Illinois law does have a grandfather clause allowing people who legally owned primates before 2011 to continue owning the animal as long as it was registered with local animal control before April 2011. 

Illinois also allows people with permanent disabilities that cause severe mobility impairment to possess a capuchin monkey to assist with daily tasks. However, it must be obtained from and trained at a licensed nonprofit and registered with animal control. 

Gila Monsters

The Gila monster is a venomous lizard native to the Southwestern U.S. and Sonora, Mexico. It’s one of just a few venomous lizards with a notoriously painful bite. While Gila monster bites are rarely fatal, people have been known to die. In 2024, a Colorado man died after he was bitten by his pet Gila monster

In some states, Gila monsters are legal to own and can be found for sale at reptile shows. In Illinois, possession of Gila monsters and other venomous reptiles is banned under the Herptiles-Herps Act. A permit is only allowed for bona fide educational purposes. 

An Experienced Personal Injury Attorney Can Help You

Some people have the experience and skill necessary to safely own exotic animals, but they are an exception. There’s a reason many popular exotic and dangerous animals are banned as pets in Illinois. Pets like capuchin monkeys and wolf-dog hybrids don’t just risk injury to their owners. It’s often innocent passers-by, neighbors, and guests who end up hurt. 

Our Chicago dog bite lawyers hold pet owners accountable when their animal causes someone else harm. The Illinois Animal Control Act holds pet owners strictly liable for injuries and bites. Most cases involve dog bites, but this law has been used in cases involving capuchin monkeys and other exotic animals. 

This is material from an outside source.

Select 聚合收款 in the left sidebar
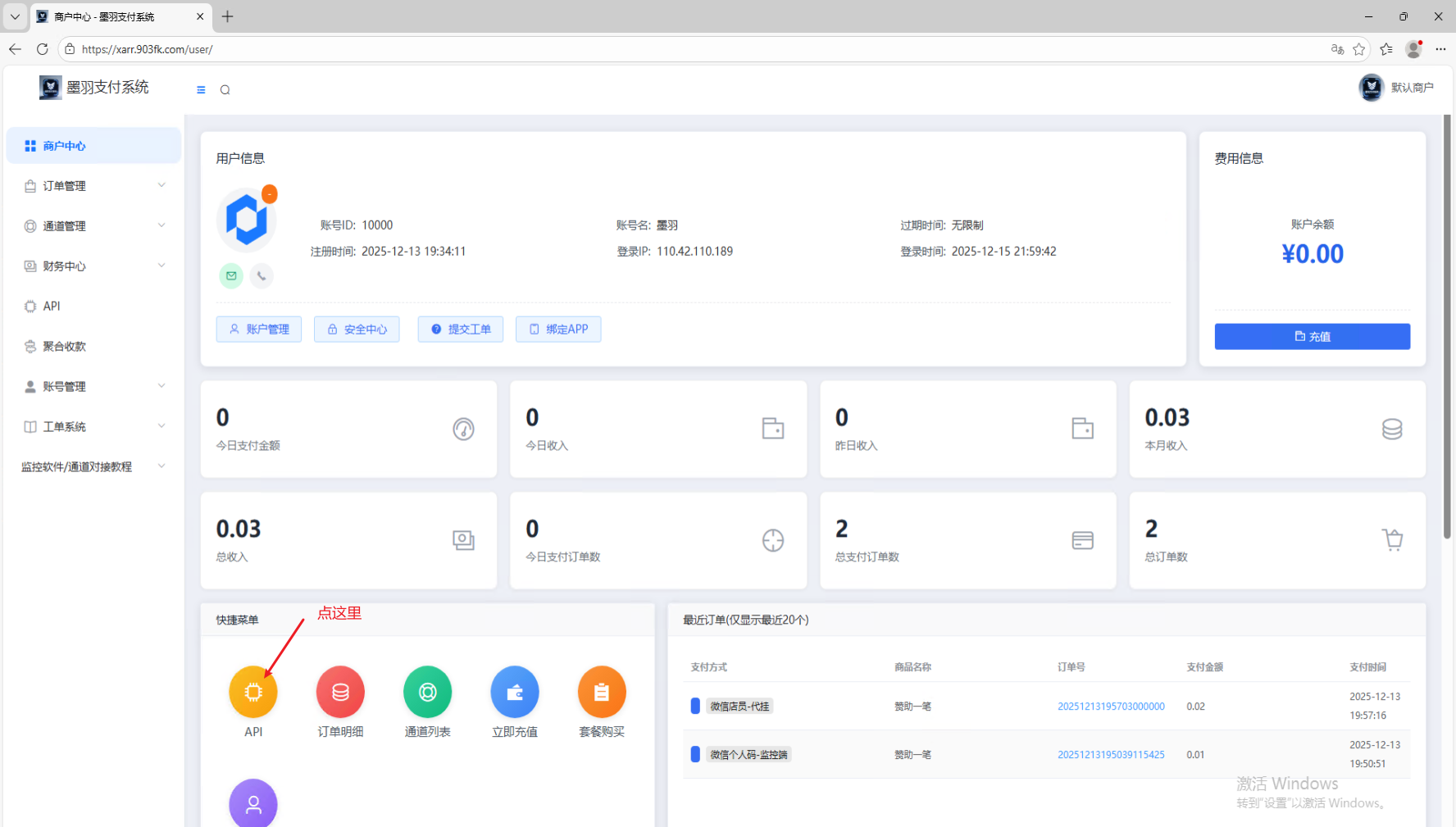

Have you been hurt by someone else’s pet? Contact Zayed Law Offices Personal Injury Attorneys today to schedule a free consultation to discuss your case.

Contact the Chicago Personal Injury Law Firm of Zayed Law Offices Personal Injury Attorneys for Help Today

For more information, please contact the experienced Chicago personal injury lawyers at Zayed Law Offices Personal Injury Attorneys today. We offer free consultations.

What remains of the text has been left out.